Showing posts with label moving is fun for everyone. Show all posts
Showing posts with label moving is fun for everyone. Show all posts

Monday, November 27, 2006


Yup. I'm moving. Unforseen events have forced me to change locations. And jobs. And immediate social circles (well, that had been changing anyway). Hey, I knew 2006 would be a year of change, only I had no idea the change would be in every aspect of my life.
I must admit, I really wasn't looking for a change. I knew I needed one: I hated the job that I no longer work more than I care to admit (can we say BORING??) and, though my apartment in the 1920's style home was "charming" in terms of architecture, it lacked heat, proper screens, and a yard. Also, the prompting of my move to the island, a growing friendship that promised a new circle of friends and a supportive network, had long since evaporated, causing the chill to linger in my non-insulated, mouse riddled apartment. I know, the mice should have been company enough, but I don't speak Squeek and the little rodent has since died.
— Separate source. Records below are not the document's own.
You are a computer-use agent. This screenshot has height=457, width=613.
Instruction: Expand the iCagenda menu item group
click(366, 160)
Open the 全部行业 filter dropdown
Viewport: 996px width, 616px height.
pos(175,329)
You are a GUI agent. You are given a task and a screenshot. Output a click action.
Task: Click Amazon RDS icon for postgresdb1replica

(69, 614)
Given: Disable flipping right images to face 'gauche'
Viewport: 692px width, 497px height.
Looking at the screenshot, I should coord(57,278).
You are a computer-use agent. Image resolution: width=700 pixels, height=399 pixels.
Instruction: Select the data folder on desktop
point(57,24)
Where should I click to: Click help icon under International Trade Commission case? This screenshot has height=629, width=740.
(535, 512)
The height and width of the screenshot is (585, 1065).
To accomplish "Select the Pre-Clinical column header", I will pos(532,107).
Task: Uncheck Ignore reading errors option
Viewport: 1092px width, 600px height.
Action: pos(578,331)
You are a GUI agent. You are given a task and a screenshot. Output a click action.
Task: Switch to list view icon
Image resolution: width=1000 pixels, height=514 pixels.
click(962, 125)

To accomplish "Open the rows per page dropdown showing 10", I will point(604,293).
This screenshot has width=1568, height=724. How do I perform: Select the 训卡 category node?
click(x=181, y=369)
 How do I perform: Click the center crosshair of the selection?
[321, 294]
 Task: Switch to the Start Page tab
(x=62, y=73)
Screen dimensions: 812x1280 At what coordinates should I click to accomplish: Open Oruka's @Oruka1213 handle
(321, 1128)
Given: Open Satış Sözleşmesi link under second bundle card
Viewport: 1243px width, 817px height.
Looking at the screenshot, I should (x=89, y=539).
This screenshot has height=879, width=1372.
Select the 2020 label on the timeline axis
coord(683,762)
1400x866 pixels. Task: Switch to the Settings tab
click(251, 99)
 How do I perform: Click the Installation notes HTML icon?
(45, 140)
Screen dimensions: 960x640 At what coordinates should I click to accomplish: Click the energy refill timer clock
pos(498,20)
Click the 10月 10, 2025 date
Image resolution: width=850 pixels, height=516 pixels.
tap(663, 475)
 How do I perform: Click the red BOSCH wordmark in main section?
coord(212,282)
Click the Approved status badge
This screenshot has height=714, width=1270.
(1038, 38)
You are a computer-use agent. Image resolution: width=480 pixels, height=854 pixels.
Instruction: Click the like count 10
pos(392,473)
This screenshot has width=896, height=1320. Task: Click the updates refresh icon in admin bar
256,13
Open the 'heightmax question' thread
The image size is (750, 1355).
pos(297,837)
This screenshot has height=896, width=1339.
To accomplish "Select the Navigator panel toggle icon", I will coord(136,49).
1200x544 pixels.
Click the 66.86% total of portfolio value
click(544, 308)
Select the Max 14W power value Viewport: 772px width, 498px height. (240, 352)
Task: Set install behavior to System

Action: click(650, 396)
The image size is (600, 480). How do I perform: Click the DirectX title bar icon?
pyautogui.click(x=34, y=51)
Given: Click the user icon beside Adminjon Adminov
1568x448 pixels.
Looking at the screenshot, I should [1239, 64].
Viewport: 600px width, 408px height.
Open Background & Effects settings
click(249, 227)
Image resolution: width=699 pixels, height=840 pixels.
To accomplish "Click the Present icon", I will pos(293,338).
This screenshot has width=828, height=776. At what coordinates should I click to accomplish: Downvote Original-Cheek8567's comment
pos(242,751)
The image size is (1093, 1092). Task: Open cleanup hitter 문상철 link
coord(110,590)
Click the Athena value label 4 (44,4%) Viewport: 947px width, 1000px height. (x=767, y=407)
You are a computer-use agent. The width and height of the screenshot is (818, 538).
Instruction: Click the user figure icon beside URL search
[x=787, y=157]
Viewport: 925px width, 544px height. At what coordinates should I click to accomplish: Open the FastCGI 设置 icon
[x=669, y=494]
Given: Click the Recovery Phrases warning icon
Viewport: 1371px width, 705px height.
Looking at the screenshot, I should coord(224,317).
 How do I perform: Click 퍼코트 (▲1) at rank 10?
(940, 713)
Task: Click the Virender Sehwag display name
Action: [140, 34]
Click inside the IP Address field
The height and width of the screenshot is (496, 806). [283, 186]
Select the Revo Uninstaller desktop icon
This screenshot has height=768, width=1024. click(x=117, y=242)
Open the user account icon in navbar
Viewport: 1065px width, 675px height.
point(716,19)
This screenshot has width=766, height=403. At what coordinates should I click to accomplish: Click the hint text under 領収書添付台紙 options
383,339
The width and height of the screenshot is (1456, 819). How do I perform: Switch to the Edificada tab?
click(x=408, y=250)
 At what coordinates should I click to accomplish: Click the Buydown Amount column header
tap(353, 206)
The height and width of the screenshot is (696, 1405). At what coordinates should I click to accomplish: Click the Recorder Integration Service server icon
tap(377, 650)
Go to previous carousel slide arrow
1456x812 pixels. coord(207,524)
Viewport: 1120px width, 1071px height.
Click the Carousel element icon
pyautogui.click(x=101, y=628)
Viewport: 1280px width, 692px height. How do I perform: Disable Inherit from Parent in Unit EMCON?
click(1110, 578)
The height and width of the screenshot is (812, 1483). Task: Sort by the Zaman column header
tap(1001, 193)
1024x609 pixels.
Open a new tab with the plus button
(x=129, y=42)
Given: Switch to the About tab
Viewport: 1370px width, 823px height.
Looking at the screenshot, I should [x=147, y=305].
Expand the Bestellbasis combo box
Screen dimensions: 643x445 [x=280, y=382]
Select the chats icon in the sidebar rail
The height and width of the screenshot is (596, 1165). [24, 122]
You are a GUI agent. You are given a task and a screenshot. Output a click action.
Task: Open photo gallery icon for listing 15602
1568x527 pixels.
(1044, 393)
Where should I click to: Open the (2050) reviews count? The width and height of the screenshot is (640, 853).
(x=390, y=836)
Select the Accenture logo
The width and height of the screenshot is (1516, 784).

Of course I looked for ways to make my life work, to make lemons out of lemonade. I have been doing this dance for years and so just kept on dancing. But I don't think God wanted me to dance those steps anymore. See, though I was still trying hard to make the colors of my rainbow bright enough to see, God apparently decided that good enough was not enough for me. So, I lost my job, had no savings to fall back on, and was not finding a job while I was employed (applied, applied, applied, nada, nada, nada). Of course we all know that no money means no rent means no apartment.
So, I called my sister, my little sister, that is. She gave me the same temporary agency number she gave me a year and a half before. Nothing had changed except my thinking. Desperation opens your mind to all sorts of possibilities. So, I called. And, within two days of loosing the job I hated for the last two and a half years, I got a job. Not just a job, mind you, but a job doing corporate relocation. Foreign familiarity. A total and complete answering of prayers: silent, spoken, and merely felt prayers. I never dreamed that a prayer of mine, a prayer for me would ever be answered so ovewhelmingly. My cup runneth over.
And so I am moving. I found a charming duplex: larger than my victorian charmer with an entertainer's back patio, a garage for my Black Betty, and a large front yard. The absent landlord of my Alameda apartment is letting me out of my lease (smart move, I could have taken them through the ringer with lawsuits) and I am already making friends and creating a network. My cup runneth over.
Guess I've been just a little busy, what with rebuilding my life and all. And, though I have been absent for a bit, and I may be absent for a bit more, I promise I will be back. Think of me as the Cayminator. Or not. Yeah, probably not. But I will be back.